- [TASK REQUIREMENTS]
a) In the speech on press self-regulation, condense the paragraph beginning "I suggested there might even be a role for Ofcom" into a short list of its main facts.
b) According to the speech on press self-regulation, what idea did Paul Dacre put forward at the Leveson Inquiry?
c) Reproduce word for word everything in the speech on press self-regulation from "Ladies and Gentlemen, good" down to "to rebuild trust.".

Ladies and Gentlemen, good morning. It seems to me that we need to assess what has gone before in terms of self regulation of the press in order to consider what should happen in the future. Because it is in relation to its contract with the public that self-regulation has been found wanting, and where it now desperately needs to rebuild trust.
In researching my speech today, I came across some interesting archive material. One was a report in 2003 of appearances both Alan Rusbridger, editor of the Guardian and I, when I was editor of The Independent, made at a House of Commons Select Committee into self-regulation. We both made the point that the PCC had lost the confidence of the public.
I said that the impression the organisation gave was of a cosy, self-interested club. Alan said that there could be a role for an ombudsman to arbitrate when complainants wanted to appeal PCC decisions instead of going straight to litigation.
I suggested there might even be a role for Ofcom, raising the spectre of some sort of government involvement in press regulation. I was attacked for such heretical suggestions by colleagues in the industry. The editor of the Observer said I should be taken out and shot, while Paul Dacre suggested that I had betrayed the entire industry.
Anyway, I looked up the report from the time, and it said that other editors had vigorously defended the system of press regulation of the time. And who were those editors, these crusaders for truth, who felt that nothing needed changing? That the public interest was being served? In no particular order, step forward Piers Morgan of the Daily Mirror, Andy Coulson of the News of the World and Rebekah Wade of the Sun.
I tell this story not to show how ahead of the game I was but to show how far we have come in discussing self-regulation. Even Paul Dacre, at the Leveson Inquiry, put forward the idea of an ombudsman to name, shame and fine miscreant newspapers. The discussion has moved on, and the need to reassure the public that, in the wake of everything, the press can regulate itself is pressing.

(Stored dataset items)
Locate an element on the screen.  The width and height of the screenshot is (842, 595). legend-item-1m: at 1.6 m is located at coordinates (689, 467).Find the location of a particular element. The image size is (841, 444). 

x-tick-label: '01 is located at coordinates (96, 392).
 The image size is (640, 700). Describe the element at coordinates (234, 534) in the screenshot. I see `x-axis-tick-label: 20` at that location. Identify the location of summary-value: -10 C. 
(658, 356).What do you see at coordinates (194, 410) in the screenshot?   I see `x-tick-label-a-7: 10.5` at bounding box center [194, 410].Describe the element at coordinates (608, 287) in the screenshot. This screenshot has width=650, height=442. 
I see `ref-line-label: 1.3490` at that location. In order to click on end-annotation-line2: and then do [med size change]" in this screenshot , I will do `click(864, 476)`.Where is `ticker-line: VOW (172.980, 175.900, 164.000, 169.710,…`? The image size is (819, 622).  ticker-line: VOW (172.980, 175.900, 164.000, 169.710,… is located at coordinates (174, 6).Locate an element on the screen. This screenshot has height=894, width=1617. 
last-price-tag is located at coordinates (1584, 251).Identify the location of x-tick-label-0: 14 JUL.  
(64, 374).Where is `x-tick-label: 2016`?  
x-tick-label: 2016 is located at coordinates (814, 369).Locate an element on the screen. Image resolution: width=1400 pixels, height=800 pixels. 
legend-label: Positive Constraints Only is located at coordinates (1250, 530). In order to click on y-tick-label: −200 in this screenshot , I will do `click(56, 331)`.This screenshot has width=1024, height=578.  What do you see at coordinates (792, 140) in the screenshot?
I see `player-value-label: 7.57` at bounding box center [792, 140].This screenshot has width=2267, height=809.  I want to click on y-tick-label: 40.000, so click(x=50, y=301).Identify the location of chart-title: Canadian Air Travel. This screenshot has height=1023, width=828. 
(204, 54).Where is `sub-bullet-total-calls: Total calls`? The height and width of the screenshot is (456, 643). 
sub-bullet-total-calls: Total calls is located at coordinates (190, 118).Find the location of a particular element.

- [TASK-BY-TASK SOLUTIONS]
a)
- The speaker suggested Ofcom might have a role, raising the prospect of government involvement in press regulation.
- Industry colleagues attacked the speaker for these suggestions.
- The editor of the Observer said the speaker should be taken out and shot.
- Paul Dacre suggested the speaker had betrayed the entire industry.

b) He proposed an ombudsman to name, shame and fine miscreant newspapers.

c)
Ladies and Gentlemen, good morning. It seems to me that we need to assess what has gone before in terms of self regulation of the press in order to consider what should happen in the future. Because it is in relation to its contract with the public that self-regulation has been found wanting, and where it now desperately needs to rebuild trust.